Arnaud Robinet, président de la Fédération hospitalière de France (FHF), a exprimé son mécontentement face à la possible hausse des cotisations des hôpitaux pour renflouer le déficit de la Caisse nationale de retraite des agents des collectivités locales (CNRACL), atteignant 2,5 milliards d’euros en 2023. Selon lui, cette mesure, prévue dans le projet de loi de financement de la Sécurité sociale (PLFSS), pèsera lourdement sur le budget des hôpitaux, réduisant leur capacité à répondre aux besoins de santé.
Le budget des hôpitaux, initialement augmenté de 3,3 milliards d’euros pour 2024, serait en réalité amputé de 1,2 milliard d’euros en raison de cette hausse des cotisations. Cette situation, combinée à l’inflation, laisserait aux hôpitaux une enveloppe nette de seulement 200 millions d’euros, très loin des 6 % de revalorisation réclamés par les établissements hospitaliers.
La FHF alerte également sur les conséquences potentielles pour l’emploi dans les hôpitaux, affirmant que le coût du travail des fonctionnaires hospitaliers va augmenter, incitant les hôpitaux à recruter davantage de contractuels.
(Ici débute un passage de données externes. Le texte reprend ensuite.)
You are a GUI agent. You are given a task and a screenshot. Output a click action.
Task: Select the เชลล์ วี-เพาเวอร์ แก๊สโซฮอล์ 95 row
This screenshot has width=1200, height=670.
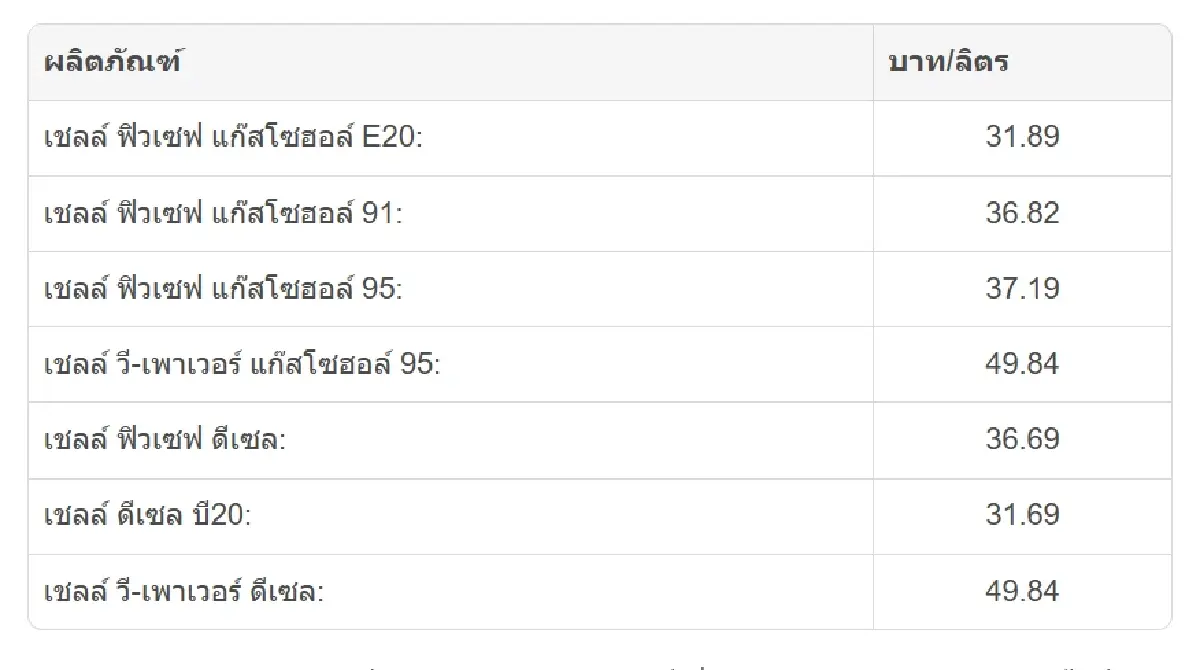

La pénurie de personnel, notamment dans la santé mentale et les Ehpad publics, est un autre point de tension.
La FHF plaide pour une augmentation de l’Objectif national de dépenses d’assurance maladie (Ondam) et la mise en place d’une loi pluriannuelle pour garantir des moyens financiers stables, tout en soulignant l’importance de la prévention pour réduire les coûts à long terme.